- 
		    در دو عالم تو مرایی بودهای  ** در دو عالم تو چنین بیهودهای 
 
		    - İki âlemde de mürai imişsin, iki âlemde de hiçbir şeye yaramazmışsın meğer.
 
		  
		 
		 
		 
	       
	       
	       
	    
	  
	    
	       
		 
	         
		 
	         
		 
		    
		    - 
		    نذر کردم که ز خلوت هیچ من  ** سر برون نارم چو زندهست این بدن 
 
		    - Bu beden sağ oldukça halvetten çıkmamayı nezrettim.
 
		  
		 
		 
		 
	       
	       
	       
	    
	  
	    
	       
                 
	         
	         
	         
	         
		 
		    
		   - 
		   زانک در خلوت هر آنچ تن کند  ** نه از برای روی مرد و زن کند    3800
 
		    - Çünkü bu beden, halvette ne yaparsa kadına, erkeğe görünmek için yapmaz.
 
		  
		 
	         
		 
	       
	       
	       
	    
	  
	    
	       
		 
	         
		 
	         
		 
		    
		    - 
		    جنبش و آرامش اندر خلوتش  ** جز برای حق نباشد نیتش 
 
		    - Halvetteki hareketi de ancak Tanrı içindir, huzuru ve sükûnu da. Orada niyetinde başka bir şey bulunamaz.
 
		  
		 
		 
		 
	       
	       
	       
	    
	  
	    
	       
		 
	         
		 
	         
		 
		    
		    - 
		    این جهاد اکبرست آن اصغرست  ** هر دو کار رستمست و حیدرست 
 
		    - Bu büyük savaştır, o küçük savaş. Her ikisi de Haydar'la Rüstem'in harcıdır.
 
		  
		 
		 
		 
	       
	       
	       
	    
	  
	    
	       
		 
	         
		 
	         
		 
		    
		    - 
		    کار آن کس نیست کو را عقل و هوش  ** پرد از تن چون بجنبد دنب موش 
 
		    - Öyle bir farenin kıpırdamasiyle uçup gidecek akıl sahibinin harcı değil!
 
		  
		 
		 
		 
	       
	       
	       
	    
	  
	    
	       
		 
	         
		 
	         
		 
		    
		    - 
		    آن چنان کس را بباید چون زنان  ** دور بودن از مصاف و از سنان 
 
		    - O çeşit adama kanlar gibi savaştan, kılıçtan uzak durmak gerek.
 
		  
		 
		 
		 
	       
	       
	       
	    
	  
	    
	       
                 
	         
	         
	         
	         
		 
		    
		   - 
		   صوفیی آن صوفیی این اینت حیف  ** آن ز سوزن کشته این را طعمه سیف    3805
 
		    - O da sofi, bu da.
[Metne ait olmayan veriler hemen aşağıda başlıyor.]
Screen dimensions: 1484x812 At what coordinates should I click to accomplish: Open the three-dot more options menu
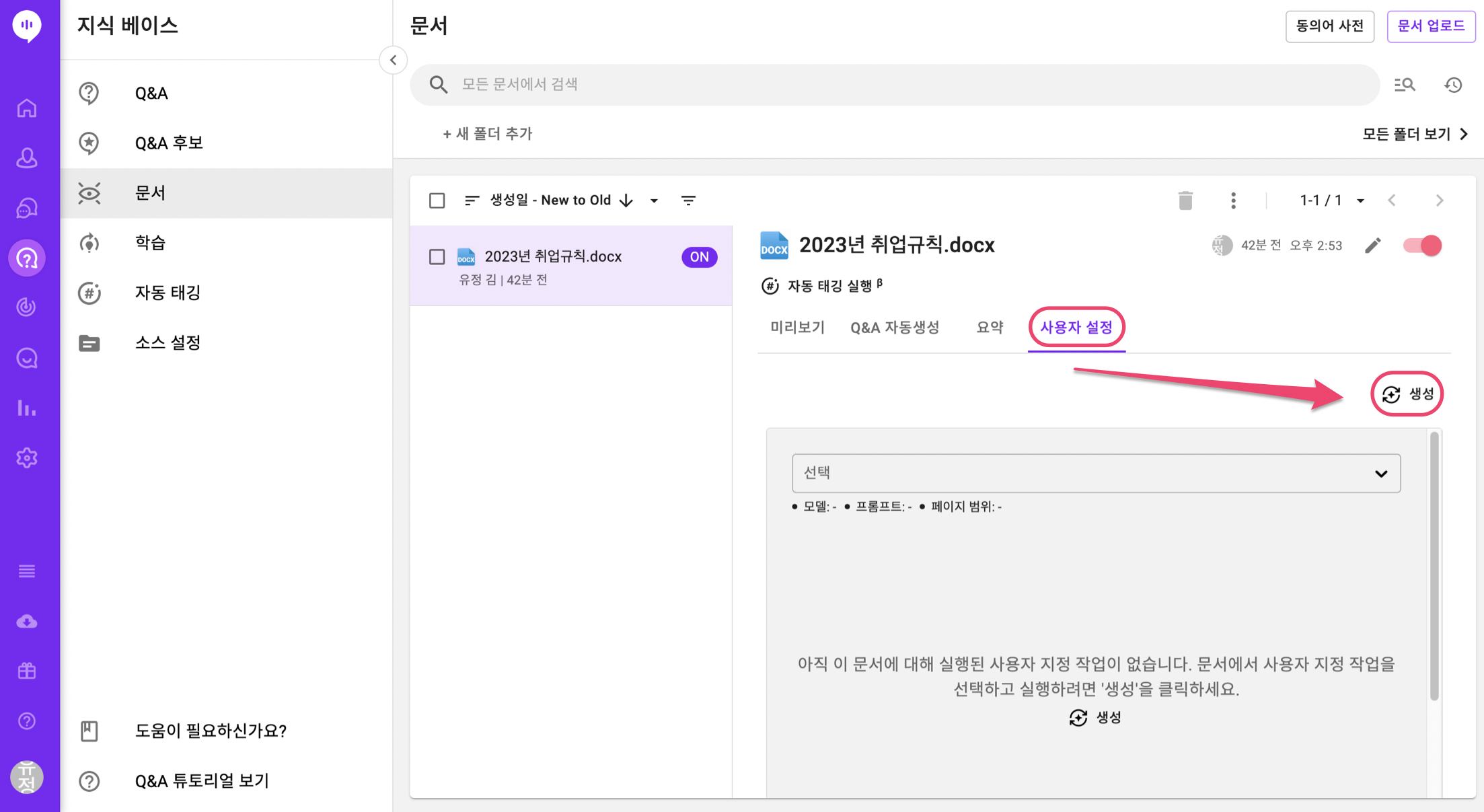(1233, 200)
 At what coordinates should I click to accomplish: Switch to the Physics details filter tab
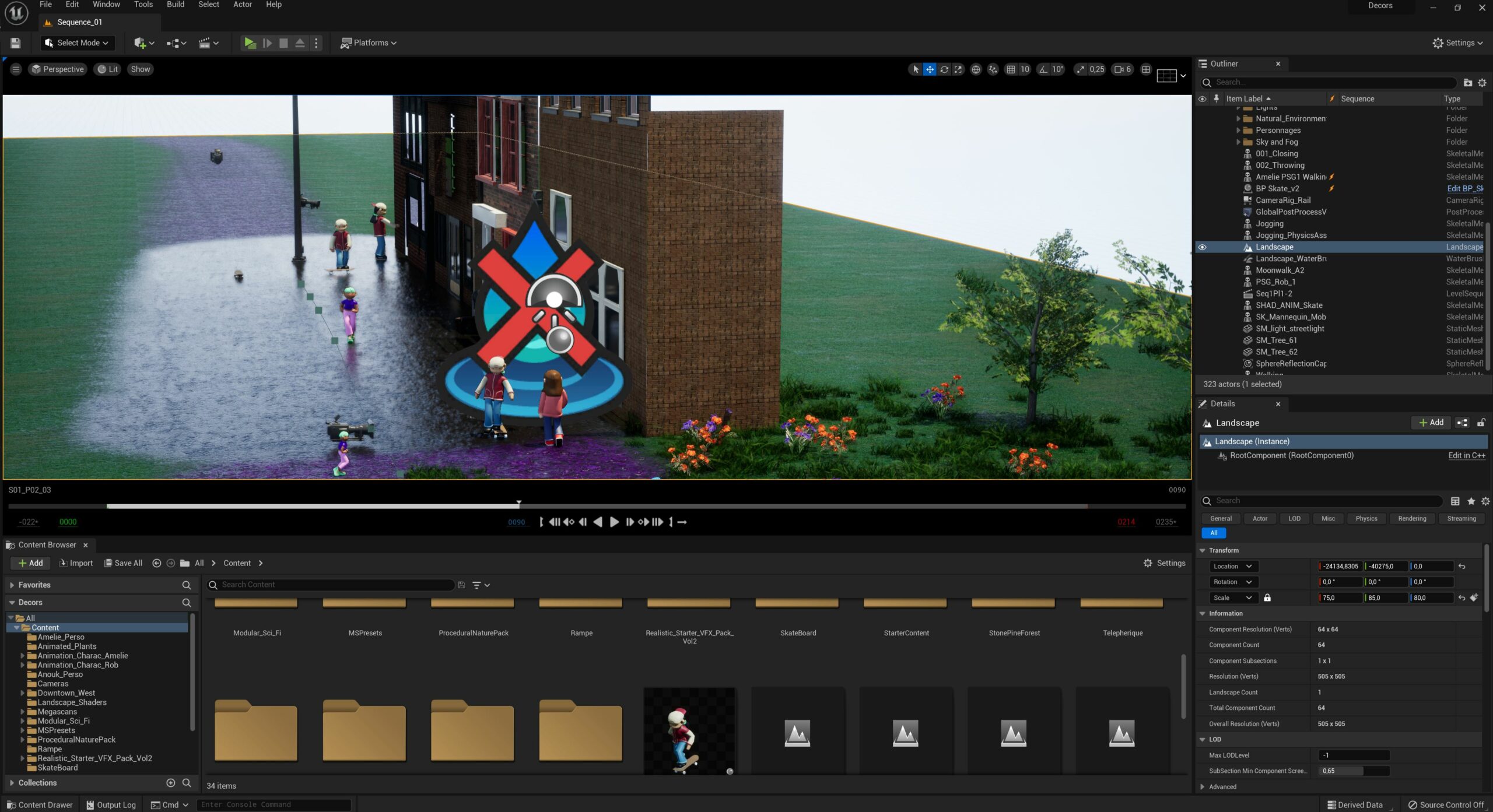click(1366, 518)
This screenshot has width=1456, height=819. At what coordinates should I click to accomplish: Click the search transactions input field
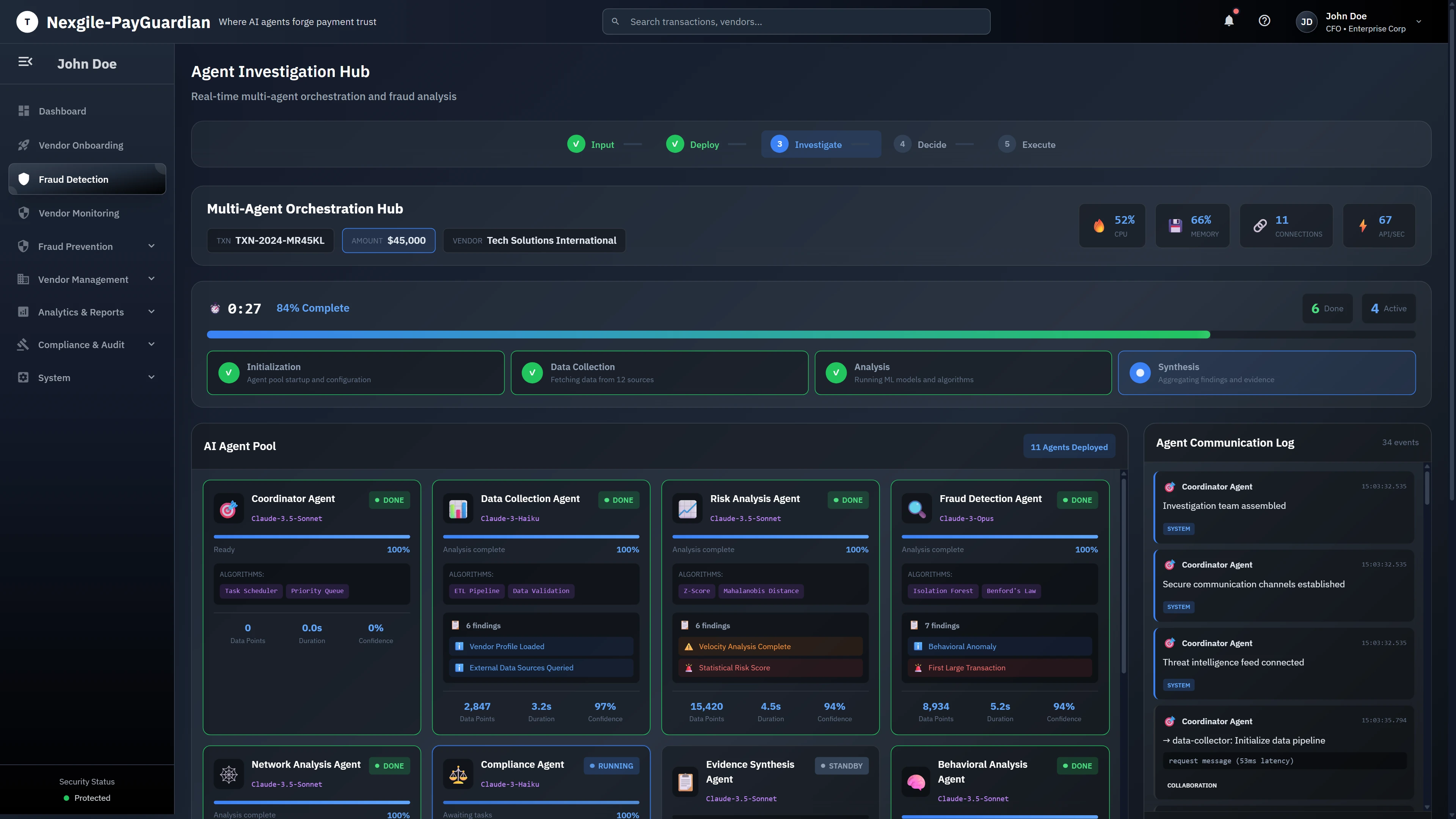(796, 22)
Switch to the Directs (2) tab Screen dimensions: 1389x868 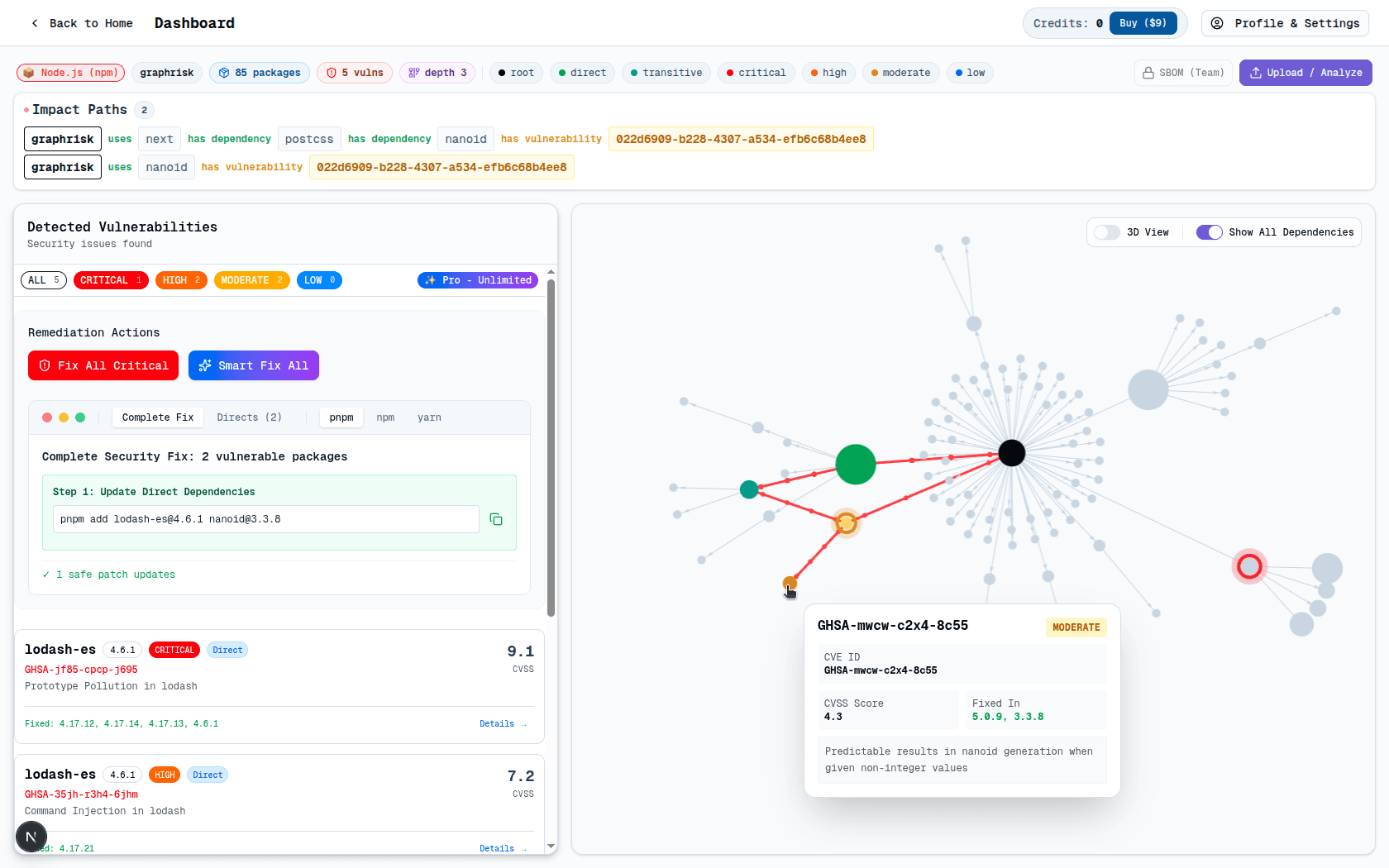coord(249,417)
Yazık o sofiye! O, bir iğneyle ölmede, bu kılıçlara karşı durmada.
 
		  
		 
	         
		 
	       
	       
	       
	    
	  
	    
	       
		 
	         
		 
	         
		 
		    
		    - 
		    نقش صوفی باشد او را نیست جان  ** صوفیان بدنام هم زین صوفیان 
 
		    - Sureti sofidir ama canı yok. Bu çeşit sofiler öbür sofilerin de adını kötüye çıkarır.
 
		  
		 
		 
		 
	       
	       
	       
	    
	  
	    
	       
		 
	         
		 
	         
		 
		    
		    - 
		    بر در و دیوار جسم گلسرشت  ** حق ز غیرت نقش صد صوفی نبشت 
 
		    - Toprakla karılmış olan şu bedenin kapısına, duvarına Tanrı, gayretiyle yüzlerce sofi resmi yaptı.